SHORT EXERCISE:
Update the lines starting at the one with "Viewport: 1568px width, 730px height." and ending with the one with "[x=256, y=41]": replace "bug icon" with "beetle icon" and keep everything else unchanged. Give back only those lines.

GIVEN RECORDS:

──────────────────────────────

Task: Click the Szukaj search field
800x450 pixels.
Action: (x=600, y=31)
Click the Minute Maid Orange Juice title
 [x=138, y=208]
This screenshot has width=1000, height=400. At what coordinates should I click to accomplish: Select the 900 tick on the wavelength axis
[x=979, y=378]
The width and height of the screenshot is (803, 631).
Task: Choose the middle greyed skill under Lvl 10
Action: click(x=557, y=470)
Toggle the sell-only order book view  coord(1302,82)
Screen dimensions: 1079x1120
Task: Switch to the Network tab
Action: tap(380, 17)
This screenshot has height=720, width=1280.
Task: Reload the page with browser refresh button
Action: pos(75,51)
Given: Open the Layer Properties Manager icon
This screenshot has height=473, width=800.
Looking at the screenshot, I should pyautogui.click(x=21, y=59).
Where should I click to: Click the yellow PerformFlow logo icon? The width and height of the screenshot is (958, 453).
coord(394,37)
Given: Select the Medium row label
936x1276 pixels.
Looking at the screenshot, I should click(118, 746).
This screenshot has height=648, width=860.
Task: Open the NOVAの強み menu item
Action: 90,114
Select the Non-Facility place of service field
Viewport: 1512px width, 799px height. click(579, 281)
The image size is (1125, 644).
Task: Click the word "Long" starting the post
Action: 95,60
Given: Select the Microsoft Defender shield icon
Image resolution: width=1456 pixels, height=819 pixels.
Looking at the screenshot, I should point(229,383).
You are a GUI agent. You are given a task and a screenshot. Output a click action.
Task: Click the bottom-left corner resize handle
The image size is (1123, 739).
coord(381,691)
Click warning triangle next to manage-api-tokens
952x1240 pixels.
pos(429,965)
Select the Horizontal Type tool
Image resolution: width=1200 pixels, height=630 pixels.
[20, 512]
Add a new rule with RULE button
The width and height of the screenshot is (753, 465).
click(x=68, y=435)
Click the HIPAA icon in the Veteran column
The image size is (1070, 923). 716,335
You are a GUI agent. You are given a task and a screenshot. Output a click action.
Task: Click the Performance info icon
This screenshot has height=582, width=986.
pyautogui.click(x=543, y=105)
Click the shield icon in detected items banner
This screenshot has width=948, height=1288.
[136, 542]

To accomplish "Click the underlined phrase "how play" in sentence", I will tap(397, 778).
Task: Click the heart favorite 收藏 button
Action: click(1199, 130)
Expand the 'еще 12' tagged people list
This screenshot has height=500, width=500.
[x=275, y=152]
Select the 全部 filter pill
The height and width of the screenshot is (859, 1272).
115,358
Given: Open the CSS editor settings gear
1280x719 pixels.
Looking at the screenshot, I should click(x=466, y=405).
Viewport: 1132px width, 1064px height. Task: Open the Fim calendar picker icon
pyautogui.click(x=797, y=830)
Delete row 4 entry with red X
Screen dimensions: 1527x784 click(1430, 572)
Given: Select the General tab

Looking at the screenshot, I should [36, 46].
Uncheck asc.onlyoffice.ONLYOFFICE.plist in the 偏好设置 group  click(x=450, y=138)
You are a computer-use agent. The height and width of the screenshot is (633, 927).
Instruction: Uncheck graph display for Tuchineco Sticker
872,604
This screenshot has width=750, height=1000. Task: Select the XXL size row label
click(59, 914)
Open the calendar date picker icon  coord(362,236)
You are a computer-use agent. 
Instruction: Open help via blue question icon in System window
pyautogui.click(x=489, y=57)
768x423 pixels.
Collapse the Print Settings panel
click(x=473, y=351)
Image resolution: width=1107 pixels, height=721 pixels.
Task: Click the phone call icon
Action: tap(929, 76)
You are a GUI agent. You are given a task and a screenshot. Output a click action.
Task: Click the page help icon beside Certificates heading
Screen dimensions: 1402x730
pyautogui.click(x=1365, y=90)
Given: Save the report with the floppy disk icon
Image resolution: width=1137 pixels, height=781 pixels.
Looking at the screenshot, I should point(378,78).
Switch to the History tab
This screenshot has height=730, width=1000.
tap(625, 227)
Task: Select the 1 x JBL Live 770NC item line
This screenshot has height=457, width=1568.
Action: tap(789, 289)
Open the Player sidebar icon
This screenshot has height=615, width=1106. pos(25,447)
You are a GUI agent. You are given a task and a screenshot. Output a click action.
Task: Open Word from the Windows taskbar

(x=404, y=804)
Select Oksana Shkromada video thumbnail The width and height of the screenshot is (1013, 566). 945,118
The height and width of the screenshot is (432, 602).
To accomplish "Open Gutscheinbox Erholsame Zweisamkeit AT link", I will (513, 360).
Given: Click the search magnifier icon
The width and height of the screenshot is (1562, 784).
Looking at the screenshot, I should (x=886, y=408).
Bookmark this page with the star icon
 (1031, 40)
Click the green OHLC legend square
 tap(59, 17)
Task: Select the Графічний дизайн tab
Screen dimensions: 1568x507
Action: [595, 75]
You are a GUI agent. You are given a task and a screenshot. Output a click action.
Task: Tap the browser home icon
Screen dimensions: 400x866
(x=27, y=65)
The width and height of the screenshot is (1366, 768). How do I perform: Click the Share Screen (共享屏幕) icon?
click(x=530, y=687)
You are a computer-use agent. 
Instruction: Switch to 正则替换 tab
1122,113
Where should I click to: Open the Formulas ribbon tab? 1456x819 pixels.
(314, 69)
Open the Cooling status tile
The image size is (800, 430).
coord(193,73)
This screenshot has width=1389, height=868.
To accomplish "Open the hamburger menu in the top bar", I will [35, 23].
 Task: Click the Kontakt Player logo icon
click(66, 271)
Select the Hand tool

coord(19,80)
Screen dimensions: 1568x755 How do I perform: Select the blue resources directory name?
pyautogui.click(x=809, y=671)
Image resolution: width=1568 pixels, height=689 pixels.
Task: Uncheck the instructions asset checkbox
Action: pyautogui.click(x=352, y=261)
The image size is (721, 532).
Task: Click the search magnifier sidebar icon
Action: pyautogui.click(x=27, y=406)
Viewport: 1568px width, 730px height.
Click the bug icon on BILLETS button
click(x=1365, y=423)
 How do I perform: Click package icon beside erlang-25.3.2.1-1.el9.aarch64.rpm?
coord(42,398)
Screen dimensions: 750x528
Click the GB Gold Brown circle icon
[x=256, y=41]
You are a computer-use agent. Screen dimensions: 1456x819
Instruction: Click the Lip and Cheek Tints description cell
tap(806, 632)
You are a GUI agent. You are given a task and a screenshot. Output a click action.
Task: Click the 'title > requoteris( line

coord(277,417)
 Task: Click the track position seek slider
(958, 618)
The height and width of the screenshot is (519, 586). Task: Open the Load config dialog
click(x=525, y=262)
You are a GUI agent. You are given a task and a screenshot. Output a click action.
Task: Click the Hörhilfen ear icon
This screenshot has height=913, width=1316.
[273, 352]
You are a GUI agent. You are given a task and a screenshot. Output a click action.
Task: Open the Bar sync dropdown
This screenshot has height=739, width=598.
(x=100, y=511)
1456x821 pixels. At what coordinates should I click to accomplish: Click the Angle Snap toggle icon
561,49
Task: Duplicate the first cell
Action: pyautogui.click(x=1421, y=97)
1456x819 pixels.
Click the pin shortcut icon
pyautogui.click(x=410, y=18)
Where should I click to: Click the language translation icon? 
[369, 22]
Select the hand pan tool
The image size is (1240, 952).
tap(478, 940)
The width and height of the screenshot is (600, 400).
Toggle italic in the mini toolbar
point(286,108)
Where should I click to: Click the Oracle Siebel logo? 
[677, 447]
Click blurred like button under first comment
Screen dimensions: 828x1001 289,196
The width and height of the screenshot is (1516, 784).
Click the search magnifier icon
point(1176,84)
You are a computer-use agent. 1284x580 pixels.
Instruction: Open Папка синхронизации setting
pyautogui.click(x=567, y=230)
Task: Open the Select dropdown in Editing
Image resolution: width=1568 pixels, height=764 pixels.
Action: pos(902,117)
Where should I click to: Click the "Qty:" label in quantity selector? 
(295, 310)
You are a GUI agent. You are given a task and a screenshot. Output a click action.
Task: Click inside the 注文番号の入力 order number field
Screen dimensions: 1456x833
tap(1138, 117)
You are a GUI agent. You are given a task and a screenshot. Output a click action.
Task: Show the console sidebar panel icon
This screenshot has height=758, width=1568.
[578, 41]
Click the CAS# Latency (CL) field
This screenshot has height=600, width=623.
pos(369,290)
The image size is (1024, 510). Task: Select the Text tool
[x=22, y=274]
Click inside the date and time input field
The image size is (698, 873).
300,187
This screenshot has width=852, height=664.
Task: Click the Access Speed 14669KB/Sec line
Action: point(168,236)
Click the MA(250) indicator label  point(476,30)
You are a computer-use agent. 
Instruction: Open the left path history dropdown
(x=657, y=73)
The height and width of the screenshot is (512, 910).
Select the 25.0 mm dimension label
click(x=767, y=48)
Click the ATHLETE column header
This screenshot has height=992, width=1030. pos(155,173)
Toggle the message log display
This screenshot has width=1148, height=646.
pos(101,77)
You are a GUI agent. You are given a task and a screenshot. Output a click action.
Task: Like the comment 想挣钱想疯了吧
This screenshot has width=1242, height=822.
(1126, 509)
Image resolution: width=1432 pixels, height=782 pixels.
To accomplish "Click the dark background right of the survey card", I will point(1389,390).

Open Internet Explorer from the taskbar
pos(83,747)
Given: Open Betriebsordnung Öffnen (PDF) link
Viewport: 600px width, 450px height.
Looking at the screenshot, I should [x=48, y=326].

──────────────────────────────

SOLVED PROBLEM:
Viewport: 1568px width, 730px height.
Click the beetle icon on BILLETS button
click(x=1365, y=423)
 How do I perform: Click package icon beside erlang-25.3.2.1-1.el9.aarch64.rpm?
coord(42,398)
Screen dimensions: 750x528
Click the GB Gold Brown circle icon
[x=256, y=41]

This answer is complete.